DOCUMENT EXCERPT.

General Robert E. Lee’s Confederate Army of Northern Virginia had won a decisive victory over Hooker at the crossroads of Chancellorsville a short distance west of Fredricksburg, Virginia, but the success was tainted by the loss of Confederate Lt. Gen. Thomas “Stonewall” Jackson. Stonewall died of complications from a friendly fire wound received while following up his May 2 flank attack on the Union XI Corps, which won the battle for the South. In the aftermath of the battle, Lee reorganized his army into three corps, with the newly created Confederate II and III Corps commanded by Lt. Gen. Richard “Old Bald Head” Ewell and Lt. Gen. A.P. Hill, respectively. General James Longstreet commanded the Confederate I Corps.
Lee decided to follow up the victory at Chancellorsville by invading the North a second time to seize food from the fertile farmlands of Pennsylvania and relieve the pressure on the battle-scarred landscape of northern Virginia. Lee’s forces began shifting to the Shenandoah Valley the first week of June in preparation for the invasion. Using the Blue Ridge Mountains as a screen, the infantry marched north unopposed. To ensure the Union army was confused as to the exact location of the Confederates, Lee entrusted Maj. Gen. J.E.B. Stuart with using his superb cavalry to keep Union forces on the east side of the mountains from being able to capture the mountain gaps.
Stuart did that job well, and the 70,000-strong Confederate Army of Northern Virginia finished crossing the Potomac River on or about June 24. Ewell’s corps, which formed the vanguard of the Confederate army, fanned out and marched all the way to Carlisle and York, Pennsylvania, by the time Meade took command of the pursuing Army of the Potomac.
Having no notion of the exact whereabouts of Lee’s forces, Meade sent Brig. Gen. John Buford’s First Division of the Union Cavalry Corps into Pennsylvania to locate Lee’s army. Following Buford were three corps forming the vanguard of the Army of the Potomac led by Union I Corps commander Maj. Gen. John Reynolds. On June 30, Buford ran headlong into the middle of the Confederate army moving east when he encountered infantry of Hill’s corps on the Chambersburg Pike west of Gettysburg. Buford fired off a dispatch to Reynolds indicating that he had found the main body of Lee’s army, and Reynolds immediately ordered his three corps to march to Gettysburg.
The following day, Buford consolidated his command, which was spread out looking for Lee’s army, on the ridges west of Gettysburg. Buford planned to have his men, who were armed with various makes of single-shot, breech-loading carbines, fight dismounted. This would force the Confederate infantry commanders to deploy their men from column into line of battle, slowing their advance and revealing their strength.

WHAT YOU NEED TO DO.
1. In the Gettysburg campaign passage, on what road did Buford encounter infantry of Hill's corps on June 30?
2. Please echo the Gettysburg campaign passage from "General Robert E." to "Confederate I Corps.".
The records after this point are separate material, unrelated to the Gettysburg campaign passage.

Data excerpts.

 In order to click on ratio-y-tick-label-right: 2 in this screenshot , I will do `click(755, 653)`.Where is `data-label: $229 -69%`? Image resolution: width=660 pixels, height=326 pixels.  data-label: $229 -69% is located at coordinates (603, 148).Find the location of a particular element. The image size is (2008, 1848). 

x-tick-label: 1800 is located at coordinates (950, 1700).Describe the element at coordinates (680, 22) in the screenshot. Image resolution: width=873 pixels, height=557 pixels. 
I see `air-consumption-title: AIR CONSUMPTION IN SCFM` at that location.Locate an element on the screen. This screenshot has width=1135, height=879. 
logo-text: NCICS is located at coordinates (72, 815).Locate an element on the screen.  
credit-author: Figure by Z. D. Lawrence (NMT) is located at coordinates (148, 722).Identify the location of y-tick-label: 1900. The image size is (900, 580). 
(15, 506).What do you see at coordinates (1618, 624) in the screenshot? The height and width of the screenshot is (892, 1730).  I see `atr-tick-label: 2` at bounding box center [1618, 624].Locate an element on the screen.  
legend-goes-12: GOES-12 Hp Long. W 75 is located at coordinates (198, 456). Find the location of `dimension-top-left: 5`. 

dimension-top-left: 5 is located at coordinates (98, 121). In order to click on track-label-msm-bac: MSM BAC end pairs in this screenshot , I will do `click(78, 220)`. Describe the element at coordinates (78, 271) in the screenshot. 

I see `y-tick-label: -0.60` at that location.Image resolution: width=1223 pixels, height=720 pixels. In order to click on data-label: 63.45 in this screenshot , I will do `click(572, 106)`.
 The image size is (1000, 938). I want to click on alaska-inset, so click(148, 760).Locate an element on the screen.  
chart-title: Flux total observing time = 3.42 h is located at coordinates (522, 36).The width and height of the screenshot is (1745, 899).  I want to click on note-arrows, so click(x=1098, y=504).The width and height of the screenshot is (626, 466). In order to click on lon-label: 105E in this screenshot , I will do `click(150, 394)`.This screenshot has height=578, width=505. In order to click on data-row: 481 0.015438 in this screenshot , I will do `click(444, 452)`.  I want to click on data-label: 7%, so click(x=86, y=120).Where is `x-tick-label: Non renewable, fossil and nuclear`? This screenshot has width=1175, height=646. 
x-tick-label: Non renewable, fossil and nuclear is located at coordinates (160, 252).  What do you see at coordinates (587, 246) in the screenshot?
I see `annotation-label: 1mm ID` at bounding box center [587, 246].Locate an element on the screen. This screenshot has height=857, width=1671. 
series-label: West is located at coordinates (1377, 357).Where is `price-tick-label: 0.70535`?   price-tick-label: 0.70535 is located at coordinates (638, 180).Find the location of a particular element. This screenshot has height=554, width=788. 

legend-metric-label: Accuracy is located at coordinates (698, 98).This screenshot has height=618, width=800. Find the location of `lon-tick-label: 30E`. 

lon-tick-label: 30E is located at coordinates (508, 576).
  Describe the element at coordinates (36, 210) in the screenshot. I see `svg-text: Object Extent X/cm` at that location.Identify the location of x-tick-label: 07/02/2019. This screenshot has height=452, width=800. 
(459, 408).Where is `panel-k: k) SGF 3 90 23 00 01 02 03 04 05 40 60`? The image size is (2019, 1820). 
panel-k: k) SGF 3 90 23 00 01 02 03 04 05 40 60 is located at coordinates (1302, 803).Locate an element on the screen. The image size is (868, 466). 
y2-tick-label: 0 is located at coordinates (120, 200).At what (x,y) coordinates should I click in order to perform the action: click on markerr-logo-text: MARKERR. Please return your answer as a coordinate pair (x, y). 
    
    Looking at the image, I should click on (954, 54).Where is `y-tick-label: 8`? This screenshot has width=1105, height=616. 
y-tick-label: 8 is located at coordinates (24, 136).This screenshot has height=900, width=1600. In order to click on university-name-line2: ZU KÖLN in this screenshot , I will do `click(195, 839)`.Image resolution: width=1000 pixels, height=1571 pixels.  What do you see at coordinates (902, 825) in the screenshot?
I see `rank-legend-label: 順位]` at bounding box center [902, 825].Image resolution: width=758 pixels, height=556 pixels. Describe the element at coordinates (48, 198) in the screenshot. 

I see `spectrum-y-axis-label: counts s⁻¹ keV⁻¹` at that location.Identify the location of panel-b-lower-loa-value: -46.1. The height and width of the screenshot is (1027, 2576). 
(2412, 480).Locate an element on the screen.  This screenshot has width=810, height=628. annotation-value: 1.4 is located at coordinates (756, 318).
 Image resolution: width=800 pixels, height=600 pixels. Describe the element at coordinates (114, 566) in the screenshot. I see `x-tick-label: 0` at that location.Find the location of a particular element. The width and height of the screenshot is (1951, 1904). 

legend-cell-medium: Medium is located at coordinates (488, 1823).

RESPONSES.
1. The Chambersburg Pike, west of Gettysburg.

2.
General Robert E. Lee’s Confederate Army of Northern Virginia had won a decisive victory over Hooker at the crossroads of Chancellorsville a short distance west of Fredricksburg, Virginia, but the success was tainted by the loss of Confederate Lt. Gen. Thomas “Stonewall” Jackson. Stonewall died of complications from a friendly fire wound received while following up his May 2 flank attack on the Union XI Corps, which won the battle for the South. In the aftermath of the battle, Lee reorganized his army into three corps, with the newly created Confederate II and III Corps commanded by Lt. Gen. Richard “Old Bald Head” Ewell and Lt. Gen. A.P. Hill, respectively. General James Longstreet commanded the Confederate I Corps.